Stalling, I posted a Prelude to Part II. It was so long and covered so much territory that I doubt anyone read it all the way to the end (except Michael). It didn’t inspire a single comment. Here’s a precis...
No, I am not satisfied with the current draft of Part II, but I trust it’s obvious what the resolution referred to is. The lock-down has to end, and before vaccines, cures, or adequate medicine are available….It is quite striking: the arguments for continuing the lockdown indefinitely are almost entirely authored by progressives, and are without exception characterized by bad logic, emotionalism, manipulated facts, biased analysis, fearmongering, and suspect motives. The majority of the arguments for opening up the economy soon are markedly more logical, unemotional, and based on sound statistics and analysis…
It is not “plausible” that the pandemic will continue forever; pandemics don’t. And indeed, if they did, it would be an irrefutable reason to open up now. Freedom has always had a price…
…As I discussed in Part I, health experts focus almost exclusively on health. Health is not the only priority involved in the policy trade-offs involving the lockdown. The health experts don’t care about the other issues—literally, they don’t care—because it isn’t their job to care about the economy, or unemployment, or ruined careers and diminished quality of life. They should care about increased suicides during depressions, and inadequate preventative health care, and the deaths those and other consequences of the lockdown will cause, [or]…the U.S. having a catastrophic expansion of its national debt… !
…Right: nobody knows how it will play out. We do know, however, how it will play out if we lock down the economy much longer, never mind until there’s a vaccine…On this 75th Anniversary of V-E Day, it shouldn’t be hard to understand that lost lives can be acceptable when the most rational, responsible policies involve unavoidable risk.
But “Part II,” when it arrived six months later, still didn’t deliver the promised resolution. Except for the (again, long) introduction, in fact, it was a dud, but a dud that illustrated the problem with the topic. I wrote about the non-media coverage of a Johns Hopkins study that seemed to indicate that the despite the daily lists of pandemic deaths, the total deaths had not varied significantly from the previous year. As it turned out, the study was flawed, and its conclusions were not supported, though the Ethics Alarms indictment of the bias and partisan agenda indicated by the news media’s lack of coverage still applies.
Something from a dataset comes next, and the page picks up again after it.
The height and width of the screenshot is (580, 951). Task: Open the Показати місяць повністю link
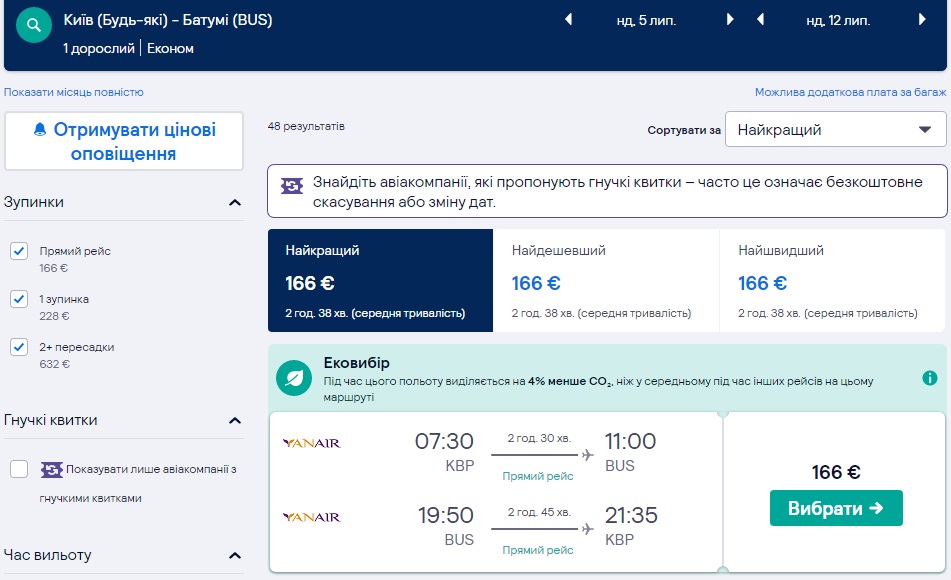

So what was going to be Part II was then going to be Part III, and again stalling, I wrote a prelude to that as well. This one was mercifully short, and endorsed a statement by then President Trump as the Ethics Quote of the Century. He had said via Twitter in October, “Don’t be afraid of Covid. Don’t let it dominate your life.” The post concluded,
“President Trump is among the Americans I would view most unlikely to utter an ethical statement, much less a great one, but this was a great statement, essential, inspirational, and right. I assume this is sufficient notice of what the conclusion of Part III will be.”
But there was no Part III, much to Michael’s disappointment and annoyance.